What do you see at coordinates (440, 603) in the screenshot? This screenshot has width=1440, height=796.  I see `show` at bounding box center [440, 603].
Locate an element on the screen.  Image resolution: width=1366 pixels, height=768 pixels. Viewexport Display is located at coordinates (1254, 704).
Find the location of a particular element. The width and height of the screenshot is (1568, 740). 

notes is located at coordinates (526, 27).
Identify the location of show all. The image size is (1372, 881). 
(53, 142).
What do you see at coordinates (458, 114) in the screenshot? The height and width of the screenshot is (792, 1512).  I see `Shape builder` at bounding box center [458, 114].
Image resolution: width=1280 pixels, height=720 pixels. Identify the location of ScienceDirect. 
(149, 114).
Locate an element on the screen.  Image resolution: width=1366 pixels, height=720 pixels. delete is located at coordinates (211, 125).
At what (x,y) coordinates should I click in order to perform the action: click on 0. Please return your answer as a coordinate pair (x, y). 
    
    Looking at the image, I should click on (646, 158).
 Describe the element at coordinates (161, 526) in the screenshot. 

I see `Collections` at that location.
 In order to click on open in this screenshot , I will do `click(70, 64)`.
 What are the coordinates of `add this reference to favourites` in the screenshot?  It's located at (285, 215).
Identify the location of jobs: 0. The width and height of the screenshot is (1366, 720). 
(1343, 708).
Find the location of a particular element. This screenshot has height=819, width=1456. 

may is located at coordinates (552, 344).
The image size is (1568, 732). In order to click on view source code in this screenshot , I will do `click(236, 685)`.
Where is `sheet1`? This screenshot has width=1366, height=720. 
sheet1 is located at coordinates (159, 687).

···

_Exercise requirements_
Rewrite all the rows above, changing each "screenshot" to "screen capture" and leaving everything else unchanged.

_Answer to this exercise_
What do you see at coordinates (440, 603) in the screen capture? This screen capture has width=1440, height=796.  I see `show` at bounding box center [440, 603].
Locate an element on the screen.  Image resolution: width=1366 pixels, height=768 pixels. Viewexport Display is located at coordinates (1254, 704).
Find the location of a particular element. The width and height of the screen capture is (1568, 740). 

notes is located at coordinates (526, 27).
Identify the location of show all. The image size is (1372, 881). 
(53, 142).
What do you see at coordinates (458, 114) in the screen capture? The height and width of the screen capture is (792, 1512).  I see `Shape builder` at bounding box center [458, 114].
Image resolution: width=1280 pixels, height=720 pixels. Identify the location of ScienceDirect. 
(149, 114).
Locate an element on the screen.  Image resolution: width=1366 pixels, height=720 pixels. delete is located at coordinates (211, 125).
At what (x,y) coordinates should I click in order to perform the action: click on 0. Please return your answer as a coordinate pair (x, y). 
    
    Looking at the image, I should click on (646, 158).
 Describe the element at coordinates (161, 526) in the screen capture. 

I see `Collections` at that location.
 In order to click on open in this screen capture , I will do `click(70, 64)`.
 What are the coordinates of `add this reference to favourites` in the screen capture?  It's located at (285, 215).
Identify the location of jobs: 0. The width and height of the screen capture is (1366, 720). 
(1343, 708).
Find the location of a particular element. This screen capture has height=819, width=1456. 

may is located at coordinates (552, 344).
The image size is (1568, 732). In order to click on view source code in this screen capture , I will do `click(236, 685)`.
Where is `sheet1`? This screen capture has width=1366, height=720. 
sheet1 is located at coordinates (159, 687).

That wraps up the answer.